In the Western world, hope is a complement of belief: one believes then trusts, because the belief is so positive, so illuminating, so awe-inspiring, that to trust that it is the right target or trajectory in life must be good. In Christianity hope is a virtue. In the sense of complementing a belief, hope is not wishing but the expectation of positive outcome, expectation of the efficacy of pursuing a certain behavior or path. One follows the moral code, let us say, and the result is a good behavior. One did not hope that this would be the result, but rather it should have been by definition. To trust in this way, as with the method of the Buddha, is perhaps not the conventional understanding of hope, but it is sustainable.
Hope is trivialized daily in a modern materialist culture. “I hope I win the lottery” or “I hope I find happiness” are the typical sayings and mental constructions of hope, skipping the parameters of reality and begging the question of what the person is doing to attain the so-called goals. Such vanity is worse than wishing, which, after all, everyone knows carries no effort or self-discipline; such vanity relies on the culture rewarding conformity to its material standards.

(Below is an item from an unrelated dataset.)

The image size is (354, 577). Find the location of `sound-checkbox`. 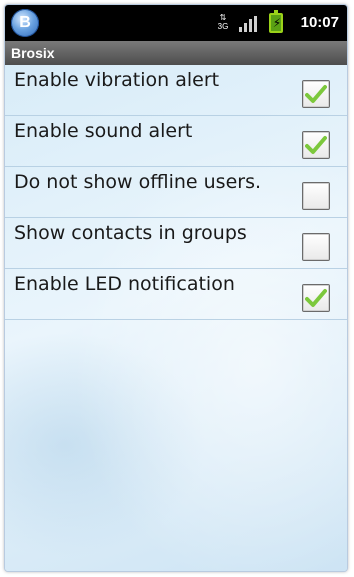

In the end it is better not to hope, not to make vain expressions of desire for this or that outcome to life, even the most serious. Often attributed to Goethe is the saying that “Hope is better than despair,” but despair is not the opposite of hope. The opposite of hope is “not hope.” To not hope does not suggest despair or resignation or fatalism but rather stoicism, understanding, tranquility of mind, and an affirmation in the harmony of the universe.